シアトルエリアに住んでいるとテクノロジーをやっている人ばかりで、私の友人に、AIのガチ専門家でとてもナイスガイがいるので、彼に話を聞いてみました。専門家の話を聞くと、もしかすると、「いやいや、AIが発達するのはまだまだ先ですよ」とか言われるかもしれないし。
 実際に話してみるとどうなったかというと、真逆でした。AIをやっている人なら今まさに花形と思ったのですが、本人たちはそうでもないらしく、「ChatGPTにやられて悔しい」という事で会議もお通夜のようだと聞きました。まさか、花形の人がそんなことになっているなんて想像もつきませんでした。彼の未来の予想を聞いてディスカッションしても、プログラマが不要になる未来、そして、AIのエンジニアもそんなに要らなくなる未来しかなさそうです。彼は「自分も役に立ちたい」と言っていたのが印象的でした。その日はいろいろ話ができて楽しくもありましたが自分たちの職業の未来に関してはお通夜のようでした。

どんな職業ならAIに食べられないだろう?


 彼とディスカッションした中で、AIに食べられないものは、少なくともしばらくは身体的なもの、対人的なもの、創造的だったり、芸術などの分野だろうかという話をしていました。
 例えば、レストランとかは、AIが自動で完璧なおいしい料理を作れたとしても、たぶん人は人がやっているレストランで料理を食べるでしょう。音楽も、例えばギターは人間が完璧でない部分が個性になります。AIはまるでStevie Ray Vaughan とか、ジミヘンがまるでそこにいるかのように演奏できるようになると思いますが、それは「過去の学習データ」があって成り立つので、新しい個性がでてきたら、それをAIが完璧に演奏できても、きっと人はオリジナルの演奏で完璧でないものを好むでしょう。
 では、エンジニアリングは?そんなもの一切ありません。完璧であればあるほど良いので今のAIの進化をみていると、今はまだまだですが、早晩に人間は追い抜かれるでしょう。

プログラミングが好きな自分は何をしたらいいのか?

今すぐ失業というわけではないですが、自分は今後どうしていけばいいのでしょう。緩やかに、もしくは、急激に今の仕事は奪われていくでしょう。ギターを練習しまくってギタリストになるのも悪くはないですが、自分は職業としてプログラミングが最高なのでいくら考えても答えは出ません。ある時ふと思いました。もう考えるのはやめよう。考えても仕方ない。今はAIがアシストしてくれるプログラミングで生産性を上げて、それをエンジョイしよう。
と思うようになりました。いつなくなるか、とか未来はわからないし、考えても無駄なので考えるのをやめました。

アメリカの友人たちの反応


ところが、あるところに、この不安な気持ちを解決する鍵がありました。私のレッドモンドにある職場でもそうですし、アメリカにいる友人たちは誰も不安そうな顔をしていません。日本人の友達は多かれ少なかれどうしようという雰囲気だったのですが、彼らは不安はないのでしょうか?
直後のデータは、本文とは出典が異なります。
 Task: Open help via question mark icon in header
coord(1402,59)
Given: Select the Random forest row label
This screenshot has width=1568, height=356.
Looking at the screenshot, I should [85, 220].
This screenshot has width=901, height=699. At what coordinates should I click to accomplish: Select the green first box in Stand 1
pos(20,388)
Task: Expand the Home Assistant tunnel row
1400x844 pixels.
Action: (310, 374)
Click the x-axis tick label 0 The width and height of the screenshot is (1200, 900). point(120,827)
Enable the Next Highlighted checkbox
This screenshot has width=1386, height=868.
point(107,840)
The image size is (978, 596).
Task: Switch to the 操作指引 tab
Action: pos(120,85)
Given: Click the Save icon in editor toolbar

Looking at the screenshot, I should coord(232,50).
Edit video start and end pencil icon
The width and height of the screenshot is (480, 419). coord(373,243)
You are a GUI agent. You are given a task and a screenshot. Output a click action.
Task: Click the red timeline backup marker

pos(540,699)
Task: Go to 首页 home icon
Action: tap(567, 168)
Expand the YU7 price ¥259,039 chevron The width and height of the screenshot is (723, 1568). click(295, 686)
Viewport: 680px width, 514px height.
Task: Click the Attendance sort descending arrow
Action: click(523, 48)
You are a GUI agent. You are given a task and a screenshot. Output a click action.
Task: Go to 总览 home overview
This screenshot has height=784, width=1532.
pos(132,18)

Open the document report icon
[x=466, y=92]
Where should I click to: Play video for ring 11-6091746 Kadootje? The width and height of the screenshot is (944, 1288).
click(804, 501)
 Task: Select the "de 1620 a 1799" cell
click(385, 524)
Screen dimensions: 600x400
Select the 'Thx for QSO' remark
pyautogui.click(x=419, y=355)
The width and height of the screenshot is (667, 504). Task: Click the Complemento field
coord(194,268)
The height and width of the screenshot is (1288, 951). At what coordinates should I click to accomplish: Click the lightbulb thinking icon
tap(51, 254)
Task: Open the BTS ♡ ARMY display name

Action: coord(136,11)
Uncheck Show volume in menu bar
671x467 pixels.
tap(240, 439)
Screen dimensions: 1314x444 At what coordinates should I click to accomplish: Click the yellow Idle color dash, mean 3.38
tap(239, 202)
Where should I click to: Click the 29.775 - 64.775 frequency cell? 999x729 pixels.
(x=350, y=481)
自分が今をエンジョイするという考えに至って、それをツイートしたときに、友達のジェフさんが次のようなツイートをリプライしてくれました。
私のツイートに対して彼はこう言ってくれました。

仕事がもはや面白くなくなったら、その時は何か新しくて挑戦的なものを探すだけだよ。

そして、クリスもこんなことを言っていました。自分が20だったら、すべてを投げ出してAIに人生をささげるのに!自分の専門分野のすべてをなくしてしまうことを恐れてしまうし、抵抗がある。どうしたらいいかわからない。という人のコメントに対して彼は次のように言いました。

いいトリックがあって、自分が何年も頑張ってきた分野のコンテキストで、どうしたらAIとアラインできるかを見つけ出して、そこから行くんだよ。それはたぶん、多くの分野でとてもインパクトがある。たくさんの人にとって、たくさんの分野で、沢山の機会が存在するよ。

これを読んだときに救われた気分になりました。

自分が不安だったのは将来が見えなかったから

 クリスの言葉を見て、自分が気づいたのは、不安なのは、暗い将来しか見えなかったし、自分がせっかく努力と時間を重ねた専門性が役に立たなくなる不安があったからです。
 それがいつ起こるかはわかりませんが、起こるのは確実です。ただ、自分はプログラミングに携わってきたので、今まで自分たちが自動化をして奪ってきたものが、自分がそうなる番なので、恨みとかはありません。
 すぐに仕事は奪われないのですが、いつかはわかりませんし、どう遷移するのかも誰にもわかりません。だけど、自分が一生懸命取り組んで専門性を積み重ねていれば、たぶん時がたてばどうするのが良いか、どうしたら自分が役立てるのかがわかるでしょう。だから、今役に立てる好きなことをやって、世界が変わっていく様子を眺めながら、わかったときに、それを実施すればよいだけです。

専門性の考え方


今回の件でふと思ったのが、日本にいるときと、アメリカにいるときの「専門性」の感覚の違いです。日本だと、今回のように新しいものが出たときに、一部の人がすぐに試したりとかするのは日本の人のほうがずっと早い感覚があります。こちらの人はそうでもありません。ChatGPT自体を作った人もどうやったら作れたのか?と聞かれて「7年間の研究の成果」と言っていました。
 エンジニアリングは、本当に地道な積み重ねです。小さなことを積み重ねて、積み重ねて、強くなっていくので、ショートカットなどありませんし、絶対的に時間が掛かります。だから、みんな「専門性を高める」という事に価値を感じている節があり、スピードは思ったより重視されません。日本のほうがよっぽどスピードに重点を置いている気がします。
 しかし、エンジニアリングにおいては、結局そういう姿勢のほうが良いものが作れるのだと思います。だから、アメリカは今でもコンピュータサイエンスで一番なのだと思います。

最後に一言


だから、今まで地道に小さな努力を積み重ねてきて専門性を高めているソフトウェアエンジニアの皆さんは、何も恐れることはありません。その専門性こそが武器になります。私はクラウドの分散システムでスケーリングを担当しています。そんなロジックは世界のどこにも落ちていませんので、ChatGPTも、Copilotもろくな回答をくれません。皆さんがやっている分野だって、いろんな部分できっと、彼らが回答できない部分があるはずです。それがある間に、自分たちもAIを活用して生産性を上げながら、大好きなコーディングを楽しみましょう!そして、最後に先ほどのクリスがあのツイートの数日後にこんなものをひそかに作っていました。彼の専門である、サーバーレスのプラグインで、OpenAIと連携する Azure Functions の拡張機能です。有言実行カッコいい!

GitHub - cgillum/azure-functions-openai-extension: Azure Functions bindings for OpenAI

ああ、かっこいい、わしみたいにごちゃごちゃ悩んでいる暇があれば、コードを書けよって言われてみるみたいに感じました。

わしらプログラマやから、ごちゃごちゃ考えてんとコード書いて楽しもうや!そうしたら、きっと時代が自分たちに次の楽しいものを教えてくれるから。